Recopiez toutes les lignes ci-dessous en substituant « UI agent » à « GUI agent » partout, sans rien modifier d'autre.
------ Extraits de données
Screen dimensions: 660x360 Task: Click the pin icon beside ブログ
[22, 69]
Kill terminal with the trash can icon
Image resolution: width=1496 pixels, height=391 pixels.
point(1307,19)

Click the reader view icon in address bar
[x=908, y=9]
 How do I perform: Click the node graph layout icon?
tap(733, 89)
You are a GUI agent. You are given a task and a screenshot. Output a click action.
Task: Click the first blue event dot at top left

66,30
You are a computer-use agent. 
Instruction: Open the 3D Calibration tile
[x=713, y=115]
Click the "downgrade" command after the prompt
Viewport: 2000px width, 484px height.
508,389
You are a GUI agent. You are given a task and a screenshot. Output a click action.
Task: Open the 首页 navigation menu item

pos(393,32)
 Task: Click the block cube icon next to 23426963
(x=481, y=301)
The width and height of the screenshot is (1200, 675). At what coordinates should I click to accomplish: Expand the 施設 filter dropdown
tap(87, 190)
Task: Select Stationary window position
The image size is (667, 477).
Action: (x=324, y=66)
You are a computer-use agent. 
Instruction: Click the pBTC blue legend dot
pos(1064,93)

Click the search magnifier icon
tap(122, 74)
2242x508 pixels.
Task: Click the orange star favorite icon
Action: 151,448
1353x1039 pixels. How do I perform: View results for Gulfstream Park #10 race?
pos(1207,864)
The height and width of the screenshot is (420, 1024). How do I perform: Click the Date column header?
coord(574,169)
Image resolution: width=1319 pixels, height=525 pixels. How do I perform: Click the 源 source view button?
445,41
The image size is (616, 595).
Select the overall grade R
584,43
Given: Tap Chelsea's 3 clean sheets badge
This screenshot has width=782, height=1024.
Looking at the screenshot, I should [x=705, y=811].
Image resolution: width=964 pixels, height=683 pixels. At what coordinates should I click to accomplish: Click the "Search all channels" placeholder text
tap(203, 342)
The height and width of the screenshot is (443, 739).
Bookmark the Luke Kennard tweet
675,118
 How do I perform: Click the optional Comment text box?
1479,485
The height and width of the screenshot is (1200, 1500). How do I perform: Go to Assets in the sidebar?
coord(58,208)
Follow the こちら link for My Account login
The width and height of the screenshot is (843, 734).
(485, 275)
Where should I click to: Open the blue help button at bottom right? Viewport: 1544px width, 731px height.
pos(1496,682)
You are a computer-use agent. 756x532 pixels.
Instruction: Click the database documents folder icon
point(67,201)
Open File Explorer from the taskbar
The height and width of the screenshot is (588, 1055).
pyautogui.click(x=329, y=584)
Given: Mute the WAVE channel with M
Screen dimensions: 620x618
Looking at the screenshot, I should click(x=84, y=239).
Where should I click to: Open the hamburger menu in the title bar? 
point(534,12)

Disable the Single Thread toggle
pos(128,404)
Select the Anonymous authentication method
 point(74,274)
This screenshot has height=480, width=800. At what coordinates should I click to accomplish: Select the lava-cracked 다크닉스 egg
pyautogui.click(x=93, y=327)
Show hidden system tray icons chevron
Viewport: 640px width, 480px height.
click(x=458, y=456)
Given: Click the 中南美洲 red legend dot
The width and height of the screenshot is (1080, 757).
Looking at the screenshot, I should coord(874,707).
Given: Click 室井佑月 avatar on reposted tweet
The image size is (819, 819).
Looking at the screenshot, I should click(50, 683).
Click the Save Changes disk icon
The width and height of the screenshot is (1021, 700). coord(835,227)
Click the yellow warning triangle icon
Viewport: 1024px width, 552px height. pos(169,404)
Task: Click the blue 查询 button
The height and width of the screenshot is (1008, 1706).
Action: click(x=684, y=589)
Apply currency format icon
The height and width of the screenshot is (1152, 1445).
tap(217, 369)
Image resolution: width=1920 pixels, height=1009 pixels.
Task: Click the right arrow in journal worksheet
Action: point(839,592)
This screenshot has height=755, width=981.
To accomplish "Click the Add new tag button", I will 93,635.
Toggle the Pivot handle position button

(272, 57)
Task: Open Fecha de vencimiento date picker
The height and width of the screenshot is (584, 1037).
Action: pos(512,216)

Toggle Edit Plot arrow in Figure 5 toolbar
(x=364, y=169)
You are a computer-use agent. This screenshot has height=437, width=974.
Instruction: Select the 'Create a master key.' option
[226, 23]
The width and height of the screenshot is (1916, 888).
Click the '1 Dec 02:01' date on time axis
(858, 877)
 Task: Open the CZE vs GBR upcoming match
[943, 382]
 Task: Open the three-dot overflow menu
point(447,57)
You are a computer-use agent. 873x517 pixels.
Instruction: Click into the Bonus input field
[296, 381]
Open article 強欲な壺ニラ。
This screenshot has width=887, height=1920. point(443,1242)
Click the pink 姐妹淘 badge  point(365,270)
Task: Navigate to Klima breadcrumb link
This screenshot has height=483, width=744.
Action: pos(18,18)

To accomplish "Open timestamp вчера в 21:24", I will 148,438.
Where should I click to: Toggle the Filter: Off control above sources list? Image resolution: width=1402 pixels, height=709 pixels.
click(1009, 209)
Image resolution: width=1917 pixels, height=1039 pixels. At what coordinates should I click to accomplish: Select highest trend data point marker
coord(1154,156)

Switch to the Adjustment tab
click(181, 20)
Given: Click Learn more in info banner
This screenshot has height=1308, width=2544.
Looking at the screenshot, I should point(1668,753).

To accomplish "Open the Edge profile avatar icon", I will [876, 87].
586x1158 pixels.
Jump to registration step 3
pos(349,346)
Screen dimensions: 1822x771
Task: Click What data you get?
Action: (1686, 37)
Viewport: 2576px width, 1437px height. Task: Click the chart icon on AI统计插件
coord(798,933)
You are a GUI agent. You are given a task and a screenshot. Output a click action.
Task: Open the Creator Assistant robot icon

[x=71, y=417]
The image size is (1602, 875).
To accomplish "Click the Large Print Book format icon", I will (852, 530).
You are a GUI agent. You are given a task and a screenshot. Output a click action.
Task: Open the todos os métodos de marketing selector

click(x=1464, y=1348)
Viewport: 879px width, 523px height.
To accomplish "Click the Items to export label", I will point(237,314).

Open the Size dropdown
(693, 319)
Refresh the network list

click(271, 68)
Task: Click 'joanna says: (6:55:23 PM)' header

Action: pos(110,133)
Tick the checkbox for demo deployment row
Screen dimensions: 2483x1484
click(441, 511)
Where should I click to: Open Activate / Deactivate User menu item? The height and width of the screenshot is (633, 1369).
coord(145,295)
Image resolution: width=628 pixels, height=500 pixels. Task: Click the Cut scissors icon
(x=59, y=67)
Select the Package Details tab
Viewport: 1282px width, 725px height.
------------
_Réponse proposée_:
Screen dimensions: 660x360 Task: Click the pin icon beside ブログ
[22, 69]
Kill terminal with the trash can icon
Image resolution: width=1496 pixels, height=391 pixels.
point(1307,19)

Click the reader view icon in address bar
[x=908, y=9]
 How do I perform: Click the node graph layout icon?
tap(733, 89)
You are a UI agent. You are given a task and a screenshot. Output a click action.
Task: Click the first blue event dot at top left

66,30
You are a computer-use agent. 
Instruction: Open the 3D Calibration tile
[x=713, y=115]
Click the "downgrade" command after the prompt
Viewport: 2000px width, 484px height.
508,389
You are a UI agent. You are given a task and a screenshot. Output a click action.
Task: Open the 首页 navigation menu item

pos(393,32)
 Task: Click the block cube icon next to 23426963
(x=481, y=301)
The width and height of the screenshot is (1200, 675). At what coordinates should I click to accomplish: Expand the 施設 filter dropdown
tap(87, 190)
Task: Select Stationary window position
The image size is (667, 477).
Action: (x=324, y=66)
You are a computer-use agent. 
Instruction: Click the pBTC blue legend dot
pos(1064,93)

Click the search magnifier icon
tap(122, 74)
2242x508 pixels.
Task: Click the orange star favorite icon
Action: 151,448
1353x1039 pixels. How do I perform: View results for Gulfstream Park #10 race?
pos(1207,864)
The height and width of the screenshot is (420, 1024). How do I perform: Click the Date column header?
coord(574,169)
Image resolution: width=1319 pixels, height=525 pixels. How do I perform: Click the 源 source view button?
445,41
The image size is (616, 595).
Select the overall grade R
584,43
Given: Tap Chelsea's 3 clean sheets badge
This screenshot has width=782, height=1024.
Looking at the screenshot, I should [x=705, y=811].
Image resolution: width=964 pixels, height=683 pixels. At what coordinates should I click to accomplish: Click the "Search all channels" placeholder text
tap(203, 342)
The height and width of the screenshot is (443, 739).
Bookmark the Luke Kennard tweet
675,118
 How do I perform: Click the optional Comment text box?
1479,485
The height and width of the screenshot is (1200, 1500). How do I perform: Go to Assets in the sidebar?
coord(58,208)
Follow the こちら link for My Account login
The width and height of the screenshot is (843, 734).
(485, 275)
Where should I click to: Open the blue help button at bottom right? Viewport: 1544px width, 731px height.
pos(1496,682)
You are a computer-use agent. 756x532 pixels.
Instruction: Click the database documents folder icon
point(67,201)
Open File Explorer from the taskbar
The height and width of the screenshot is (588, 1055).
pyautogui.click(x=329, y=584)
Given: Mute the WAVE channel with M
Screen dimensions: 620x618
Looking at the screenshot, I should click(x=84, y=239).
Where should I click to: Open the hamburger menu in the title bar? 
point(534,12)

Disable the Single Thread toggle
pos(128,404)
Select the Anonymous authentication method
 point(74,274)
This screenshot has height=480, width=800. At what coordinates should I click to accomplish: Select the lava-cracked 다크닉스 egg
pyautogui.click(x=93, y=327)
Show hidden system tray icons chevron
Viewport: 640px width, 480px height.
click(x=458, y=456)
Given: Click the 中南美洲 red legend dot
The width and height of the screenshot is (1080, 757).
Looking at the screenshot, I should coord(874,707).
Given: Click 室井佑月 avatar on reposted tweet
The image size is (819, 819).
Looking at the screenshot, I should click(50, 683).
Click the Save Changes disk icon
The width and height of the screenshot is (1021, 700). coord(835,227)
Click the yellow warning triangle icon
Viewport: 1024px width, 552px height. pos(169,404)
Task: Click the blue 查询 button
The height and width of the screenshot is (1008, 1706).
Action: click(x=684, y=589)
Apply currency format icon
The height and width of the screenshot is (1152, 1445).
tap(217, 369)
Image resolution: width=1920 pixels, height=1009 pixels.
Task: Click the right arrow in journal worksheet
Action: point(839,592)
This screenshot has height=755, width=981.
To accomplish "Click the Add new tag button", I will 93,635.
Toggle the Pivot handle position button

(272, 57)
Task: Open Fecha de vencimiento date picker
The height and width of the screenshot is (584, 1037).
Action: pos(512,216)

Toggle Edit Plot arrow in Figure 5 toolbar
(x=364, y=169)
You are a computer-use agent. This screenshot has height=437, width=974.
Instruction: Select the 'Create a master key.' option
[226, 23]
The width and height of the screenshot is (1916, 888).
Click the '1 Dec 02:01' date on time axis
(858, 877)
 Task: Open the CZE vs GBR upcoming match
[943, 382]
 Task: Open the three-dot overflow menu
point(447,57)
You are a computer-use agent. 873x517 pixels.
Instruction: Click into the Bonus input field
[296, 381]
Open article 強欲な壺ニラ。
This screenshot has width=887, height=1920. point(443,1242)
Click the pink 姐妹淘 badge  point(365,270)
Task: Navigate to Klima breadcrumb link
This screenshot has height=483, width=744.
Action: pos(18,18)

To accomplish "Open timestamp вчера в 21:24", I will 148,438.
Where should I click to: Toggle the Filter: Off control above sources list? Image resolution: width=1402 pixels, height=709 pixels.
click(1009, 209)
Image resolution: width=1917 pixels, height=1039 pixels. At what coordinates should I click to accomplish: Select highest trend data point marker
coord(1154,156)

Switch to the Adjustment tab
click(181, 20)
Given: Click Learn more in info banner
This screenshot has height=1308, width=2544.
Looking at the screenshot, I should point(1668,753).

To accomplish "Open the Edge profile avatar icon", I will [876, 87].
586x1158 pixels.
Jump to registration step 3
pos(349,346)
Screen dimensions: 1822x771
Task: Click What data you get?
Action: (1686, 37)
Viewport: 2576px width, 1437px height. Task: Click the chart icon on AI统计插件
coord(798,933)
You are a UI agent. You are given a task and a screenshot. Output a click action.
Task: Open the Creator Assistant robot icon

[x=71, y=417]
The image size is (1602, 875).
To accomplish "Click the Large Print Book format icon", I will (852, 530).
You are a UI agent. You are given a task and a screenshot. Output a click action.
Task: Open the todos os métodos de marketing selector

click(x=1464, y=1348)
Viewport: 879px width, 523px height.
To accomplish "Click the Items to export label", I will point(237,314).

Open the Size dropdown
(693, 319)
Refresh the network list

click(271, 68)
Task: Click 'joanna says: (6:55:23 PM)' header

Action: pos(110,133)
Tick the checkbox for demo deployment row
Screen dimensions: 2483x1484
click(441, 511)
Where should I click to: Open Activate / Deactivate User menu item? The height and width of the screenshot is (633, 1369).
coord(145,295)
Image resolution: width=628 pixels, height=500 pixels. Task: Click the Cut scissors icon
(x=59, y=67)
Select the Package Details tab
Viewport: 1282px width, 725px height.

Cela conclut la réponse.